The median return for managed domestic overall equity accounts for the 12-month period was 24.1%, but value investors had a convincing claim on bragging rights: The median return for managed domestic value equity accounts was 28.3%, handily beating the 23.3% median figure turned in by managed domestic growth equity accounts.
Over the same period, the large-cap loaded S&P 500 index posted a 19.1% gain, while the small-cap focused Russell 2000 index jumped 33.4%.
For the year, the value hunter whose name dominated the winner's circle was Donald Smith & Co., Paramus, N.J. The boutique money manager, with $2.3 billion in assets under management, boasted four of the five top-performing managed domestic overall equity accounts for the year.

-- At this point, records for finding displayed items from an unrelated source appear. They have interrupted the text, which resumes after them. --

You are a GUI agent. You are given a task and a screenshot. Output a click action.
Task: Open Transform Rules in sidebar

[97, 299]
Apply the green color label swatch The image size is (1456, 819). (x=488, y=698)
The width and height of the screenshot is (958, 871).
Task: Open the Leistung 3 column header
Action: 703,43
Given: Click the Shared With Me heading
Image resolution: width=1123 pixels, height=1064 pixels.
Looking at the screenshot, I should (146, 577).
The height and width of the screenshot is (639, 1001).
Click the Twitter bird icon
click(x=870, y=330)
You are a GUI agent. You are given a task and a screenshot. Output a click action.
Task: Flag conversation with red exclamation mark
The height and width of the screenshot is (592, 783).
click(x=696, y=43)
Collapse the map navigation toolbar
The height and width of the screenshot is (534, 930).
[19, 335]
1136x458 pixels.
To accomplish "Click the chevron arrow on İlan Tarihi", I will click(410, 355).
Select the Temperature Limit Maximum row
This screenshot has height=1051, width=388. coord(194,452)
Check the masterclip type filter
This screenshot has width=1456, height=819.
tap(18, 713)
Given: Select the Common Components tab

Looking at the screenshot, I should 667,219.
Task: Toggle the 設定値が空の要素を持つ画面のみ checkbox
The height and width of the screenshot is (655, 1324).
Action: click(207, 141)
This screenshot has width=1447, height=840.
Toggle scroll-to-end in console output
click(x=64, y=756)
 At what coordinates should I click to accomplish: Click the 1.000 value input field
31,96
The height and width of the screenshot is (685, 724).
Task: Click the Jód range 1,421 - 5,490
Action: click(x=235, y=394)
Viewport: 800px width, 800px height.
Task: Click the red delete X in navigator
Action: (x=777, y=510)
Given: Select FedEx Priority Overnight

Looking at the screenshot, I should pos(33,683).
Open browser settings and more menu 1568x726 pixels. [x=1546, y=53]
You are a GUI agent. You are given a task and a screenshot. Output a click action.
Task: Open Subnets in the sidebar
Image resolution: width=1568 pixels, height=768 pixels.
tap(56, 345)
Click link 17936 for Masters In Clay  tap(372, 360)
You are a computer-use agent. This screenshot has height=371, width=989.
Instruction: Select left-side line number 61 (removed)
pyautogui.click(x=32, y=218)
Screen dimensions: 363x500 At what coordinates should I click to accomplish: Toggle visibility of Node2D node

In first place at 86.5% was the Donald Smith & Co. Micro Cap Value portfolio, followed by the company's Large Cap Concentrated Value portfolio, with a 75.5% gain.
Breaking up the monotony was NorthPointe Capital LLC, Troy, Mich., whose Micro Cap Growth Strategy turned in the year's third best return of 69.9%. Rounding out the top five were Donald Smith's Midcap Value strategy and its All Cap Value strategy, with respective gains of 67.5% and 66.9%.